L'île des ombres constitue le premier tome d'une saga, celle des Harponneurs d'Étoiles. Un trio conflictuel, comprenant Takeda le voyou, Dozo le harponneur et Ki la plongeuse, s'est formé au cours de cette première aventure et le texte se termine sur Dozo criant : « un jour nous percerons leur secret ».
Voilà un roman de pures et folles aventures. Nous sommes situés en un avenir indéterminé, dans un univers aux références japonaises. Les îles nombreuses où vivent les pêcheurs sont attaquées par un dragon mystérieux, qui tranche la terre sous le sol insulaire. Coupées de leur socle par les dents du monstre, les îles partent à la dérive sur l'océan. Dozo, sur un bateau à l'équipage affamé, est à la recherche du dragon pour le tuer. Ki de son côté voit son île désamarrée se mettre à voguer vers le pôle. On tend des voiles et on tente de poser un gouvernail à l'île. Tentative décrite avec son lot de péripéties, où Ki et Takeda se rencontrent, mais qui échoue. Après avoir assisté aux ravages d'un être en armure vomi par le dragon, qui calcine les habitants d'un village, Dozo retourne sur l'île où l'attend Ki et la convainc, ainsi que Takeda, de l'accompagner là où il a aperçu le dragon. Sur place, ils luttent contre les cendres des habitants incinérés qui reprennent forme humaine. Ils vivent même un moment de la vie des ombres, avant que Ki ne leur sauve la vie.

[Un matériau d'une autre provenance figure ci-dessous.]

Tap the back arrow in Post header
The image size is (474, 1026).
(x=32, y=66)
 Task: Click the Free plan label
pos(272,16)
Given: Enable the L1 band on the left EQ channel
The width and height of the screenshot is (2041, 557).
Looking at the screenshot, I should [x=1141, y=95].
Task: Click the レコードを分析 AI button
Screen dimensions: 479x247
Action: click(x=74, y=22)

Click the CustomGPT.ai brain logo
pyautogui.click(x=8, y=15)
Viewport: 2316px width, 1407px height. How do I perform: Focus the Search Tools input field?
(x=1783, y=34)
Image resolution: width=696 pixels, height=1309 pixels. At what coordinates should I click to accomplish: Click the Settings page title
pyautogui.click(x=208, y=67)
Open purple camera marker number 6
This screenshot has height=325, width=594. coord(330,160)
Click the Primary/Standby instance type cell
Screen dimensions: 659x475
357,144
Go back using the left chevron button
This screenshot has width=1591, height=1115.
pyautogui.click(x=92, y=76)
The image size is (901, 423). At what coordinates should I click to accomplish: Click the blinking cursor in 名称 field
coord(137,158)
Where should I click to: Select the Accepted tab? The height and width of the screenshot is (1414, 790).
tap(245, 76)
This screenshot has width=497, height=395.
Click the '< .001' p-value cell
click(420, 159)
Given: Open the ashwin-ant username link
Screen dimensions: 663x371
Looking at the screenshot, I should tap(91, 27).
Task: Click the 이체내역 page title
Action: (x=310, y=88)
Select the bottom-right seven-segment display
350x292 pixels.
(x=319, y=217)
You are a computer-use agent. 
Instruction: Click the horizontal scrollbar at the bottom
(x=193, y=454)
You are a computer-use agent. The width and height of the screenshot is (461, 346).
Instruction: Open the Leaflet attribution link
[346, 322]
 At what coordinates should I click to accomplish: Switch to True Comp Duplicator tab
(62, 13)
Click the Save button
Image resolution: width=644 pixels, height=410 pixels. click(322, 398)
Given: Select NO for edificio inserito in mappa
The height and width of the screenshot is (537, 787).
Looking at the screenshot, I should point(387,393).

Ainsi résumé, nous avons une sorte de discours aussi aberrant que celui d'un mythe étranger à notre culture et, par les descriptions fabuleuses, une sorte de délire contrôlé. Les images de plongées, les ruses des îliens pour attirer les bateaux, la transformation de l'île en vaisseau, la lutte avec les hommes de cendre, l'irruption de l'armure maudite depuis la bouche du dragon, tout laisse entrevoir derrière le pseudonyme japonais un auteur chevronné. De ce point de vue, les images d'archipels désamarrés rappellent celles de Mange Monde, le roman de Serge Brussolo publié chez Denoël. Mais le traitement est totalement différent. Ici, plus de sculpteurs d'îles ou d'explosions, c'est-à-dire de renvois à la science occidentale. Avec L'île des Ombres, c'est le monde de la BD japonaise transposé dans un espace romanesque. Dans les deux cas malgré tout, la même imagination, à la fois délirante et euphorique. On attend avec intérêt la suite que nous réserve ce fameux Akira Suzuko, surtout l'affrontement du trio avec le dragon, qui n'est peut-être qu'un artefact créé par les Dieux à des fins obscures.